#### [DOCUMENT SEGMENT]
— begin —
Adolph Treidler (1886–1981) was an American artist known for his illustrations, posters, commercial art, and wartime propaganda posters.

His magazine covers and advertisement work appeared in McClure's, Harper's, the Saturday Evening Post, Collier's, Century, Scribner's, and the Woman's Home Companion. He created ads for the Pierce Arrow automobile and for the French Line. His 1930s advertising work for the Bermuda Board of Trade was instrumental in promoting tourism in Bermuda. He was president of the Artist's Guild from 1936-1937.

His wartime propaganda posters in World War I portrayed women workers in munitions plants for the United War Work Campaign.

He also created wartime propaganda posters in World War II. He was Chairman of the Pictorial Publicity Committee for the Society of Illustrators, and " produced at least five posters touting Women Ordnance Workers, otherwise known as WOW’s."
— end —
#### [RECORD LIST]
— begin —
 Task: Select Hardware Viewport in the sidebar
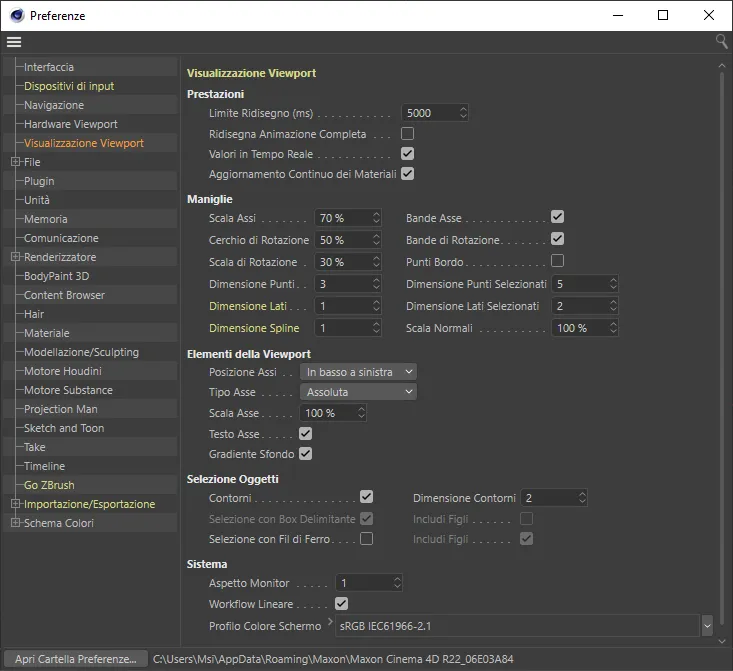tap(71, 124)
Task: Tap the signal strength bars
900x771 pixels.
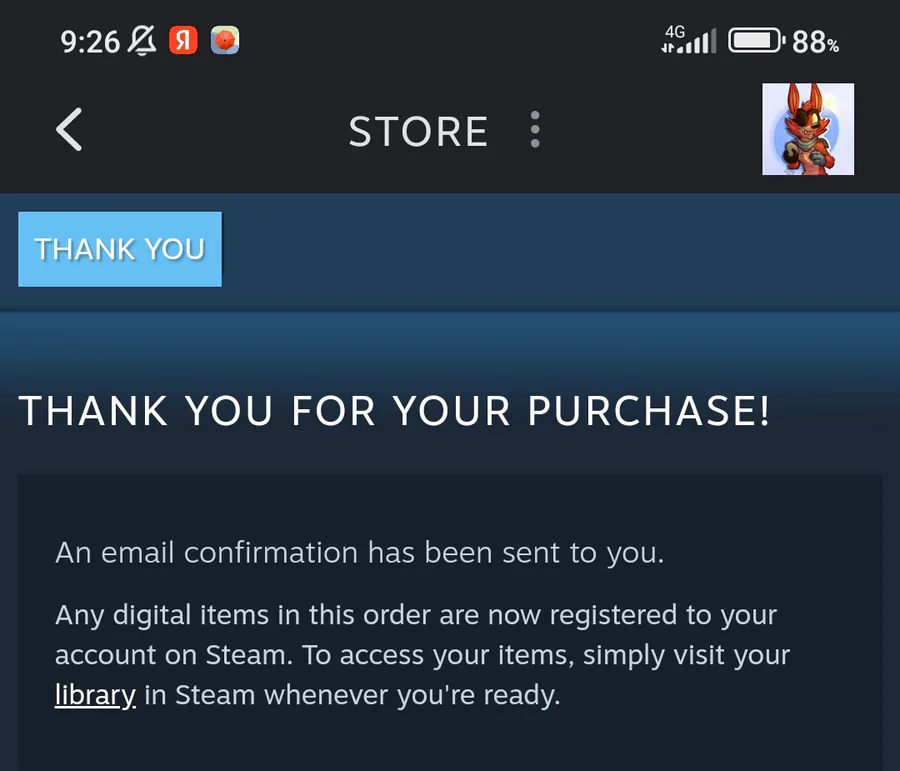Action: pyautogui.click(x=698, y=42)
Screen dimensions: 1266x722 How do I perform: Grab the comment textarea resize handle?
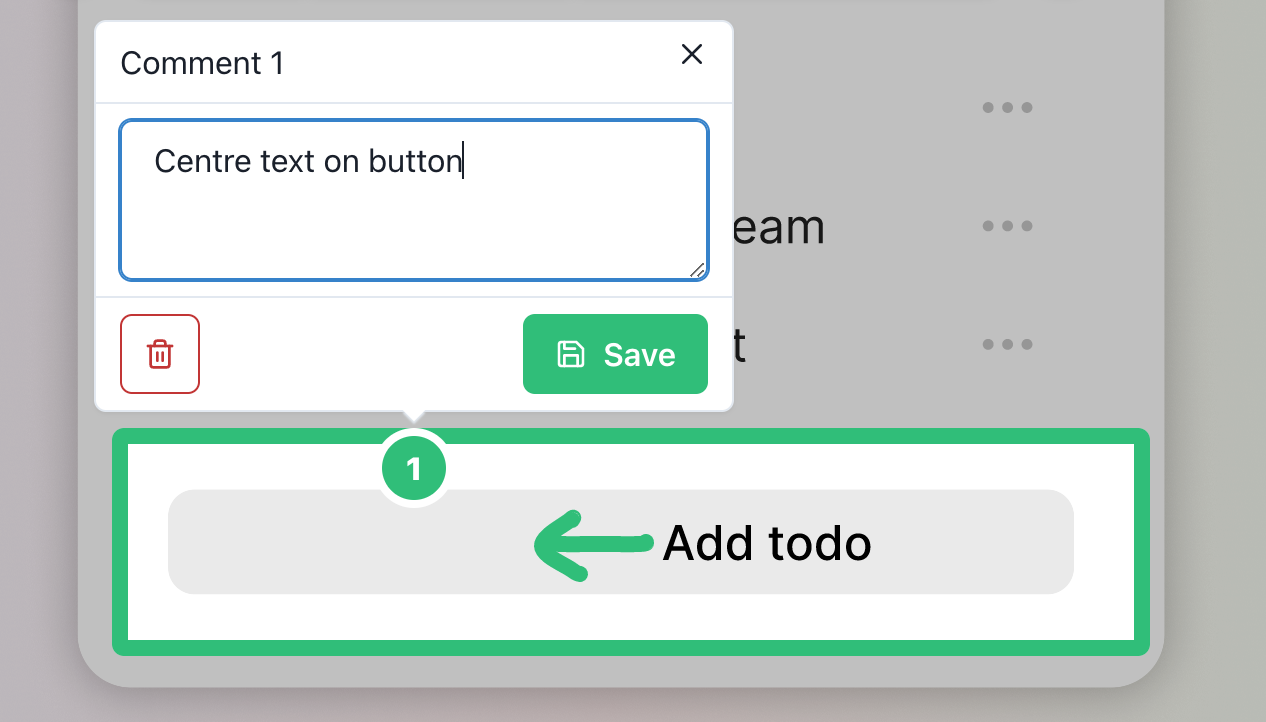tap(697, 269)
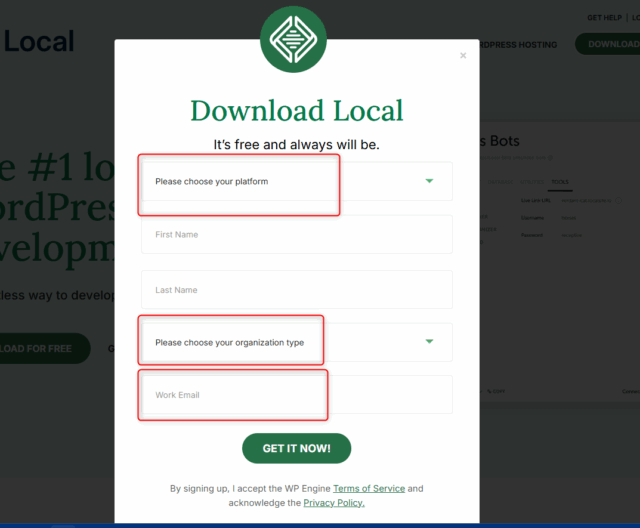
Task: Click the 'Download Local' dialog heading
Action: pyautogui.click(x=296, y=111)
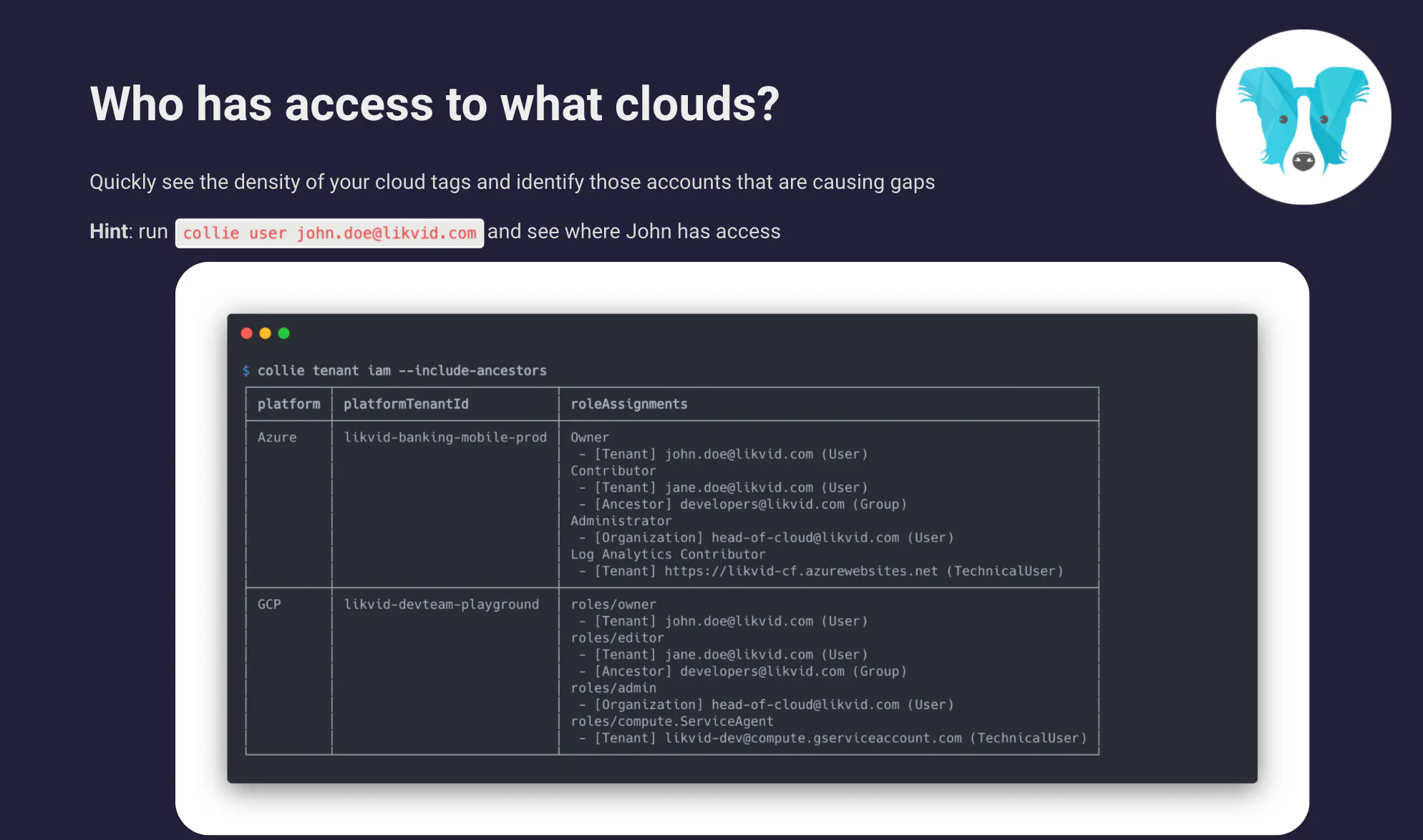Click the platformTenantId column header
Viewport: 1423px width, 840px height.
point(406,404)
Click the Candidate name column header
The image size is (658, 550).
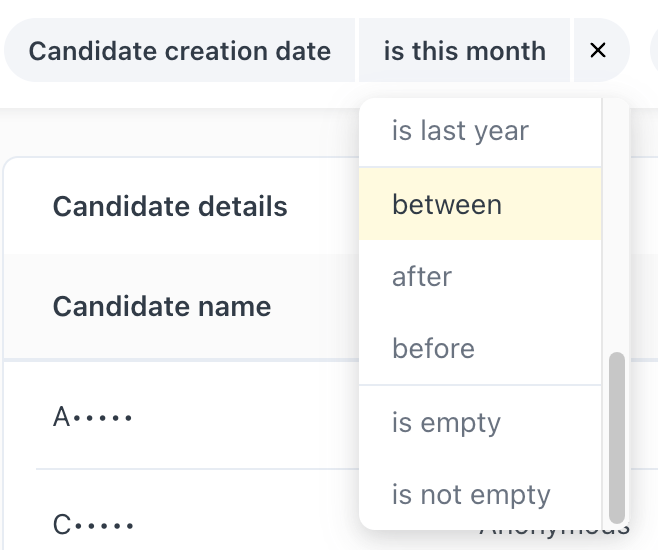(x=162, y=305)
— end —
#### [GIVEN TASK A]
In the text on Adolph Treidler, translate this sentence into Spanish: "He created ads for the Pierce Arrow automobile and for the French Line."
#### [GIVEN TASK B]
Extend the text on Adolph Treidler by writing what comes after its final sentence.
The records come from a different source than the text about Adolph Treidler.

#### [TASK ANSWER A]
Creó anuncios para el automóvil Pierce Arrow y para la French Line.

#### [TASK ANSWER B]
"Treidler was a member of the Art Directors’ Club, The Society of Illustrators, Charter Member of the Artists’ Guild, and life member of the Society of Illustrators. He exhibited at the Whitney Museum in New York in 1923 and The Art Institute of Chicago in 1930." 

Sometime between 1920 and 1925, Adolph joined 241 other bohemians in signing The Greenwich Village Bookshop Door. The door is now held by the Harry Ransom Center at the University of Texas at Austin, and Treidler's signature can be found on front panel 2.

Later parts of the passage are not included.